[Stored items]
---

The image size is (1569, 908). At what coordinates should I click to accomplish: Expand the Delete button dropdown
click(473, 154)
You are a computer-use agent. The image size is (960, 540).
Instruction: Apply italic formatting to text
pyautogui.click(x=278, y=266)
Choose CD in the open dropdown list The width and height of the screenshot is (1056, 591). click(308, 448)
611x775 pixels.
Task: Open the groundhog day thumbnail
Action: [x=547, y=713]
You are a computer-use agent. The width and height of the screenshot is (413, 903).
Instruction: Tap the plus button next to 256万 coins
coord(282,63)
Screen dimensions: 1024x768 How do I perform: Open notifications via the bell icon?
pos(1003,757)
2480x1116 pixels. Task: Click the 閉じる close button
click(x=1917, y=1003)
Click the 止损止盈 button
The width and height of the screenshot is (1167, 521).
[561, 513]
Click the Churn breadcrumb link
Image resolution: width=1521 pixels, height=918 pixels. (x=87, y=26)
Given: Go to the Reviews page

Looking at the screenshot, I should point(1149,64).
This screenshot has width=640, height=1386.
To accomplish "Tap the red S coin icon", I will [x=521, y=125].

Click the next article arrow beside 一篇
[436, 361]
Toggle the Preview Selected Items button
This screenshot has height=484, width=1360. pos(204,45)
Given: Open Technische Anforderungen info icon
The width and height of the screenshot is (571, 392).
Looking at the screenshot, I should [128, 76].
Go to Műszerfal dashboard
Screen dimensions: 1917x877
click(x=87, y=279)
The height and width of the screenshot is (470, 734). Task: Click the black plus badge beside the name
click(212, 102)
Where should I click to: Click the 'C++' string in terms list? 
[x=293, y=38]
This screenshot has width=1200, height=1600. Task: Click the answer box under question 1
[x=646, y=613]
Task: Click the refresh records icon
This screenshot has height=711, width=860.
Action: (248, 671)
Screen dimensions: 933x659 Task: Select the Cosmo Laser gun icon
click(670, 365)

---

Give the data again in full, exactly.

RESULT BELOW:
The image size is (1569, 908). At what coordinates should I click to accomplish: Expand the Delete button dropdown
click(473, 154)
You are a computer-use agent. The image size is (960, 540).
Instruction: Apply italic formatting to text
pyautogui.click(x=278, y=266)
Choose CD in the open dropdown list The width and height of the screenshot is (1056, 591). click(308, 448)
611x775 pixels.
Task: Open the groundhog day thumbnail
Action: [x=547, y=713]
You are a computer-use agent. The width and height of the screenshot is (413, 903).
Instruction: Tap the plus button next to 256万 coins
coord(282,63)
Screen dimensions: 1024x768 How do I perform: Open notifications via the bell icon?
pos(1003,757)
2480x1116 pixels. Task: Click the 閉じる close button
click(x=1917, y=1003)
Click the 止损止盈 button
The width and height of the screenshot is (1167, 521).
[561, 513]
Click the Churn breadcrumb link
Image resolution: width=1521 pixels, height=918 pixels. (x=87, y=26)
Given: Go to the Reviews page

Looking at the screenshot, I should point(1149,64).
This screenshot has width=640, height=1386.
To accomplish "Tap the red S coin icon", I will [x=521, y=125].

Click the next article arrow beside 一篇
[436, 361]
Toggle the Preview Selected Items button
This screenshot has height=484, width=1360. pos(204,45)
Given: Open Technische Anforderungen info icon
The width and height of the screenshot is (571, 392).
Looking at the screenshot, I should [128, 76].
Go to Műszerfal dashboard
Screen dimensions: 1917x877
click(x=87, y=279)
The height and width of the screenshot is (470, 734). Task: Click the black plus badge beside the name
click(212, 102)
Where should I click to: Click the 'C++' string in terms list? 
[x=293, y=38]
This screenshot has width=1200, height=1600. Task: Click the answer box under question 1
[x=646, y=613]
Task: Click the refresh records icon
This screenshot has height=711, width=860.
Action: (248, 671)
Screen dimensions: 933x659 Task: Select the Cosmo Laser gun icon
click(670, 365)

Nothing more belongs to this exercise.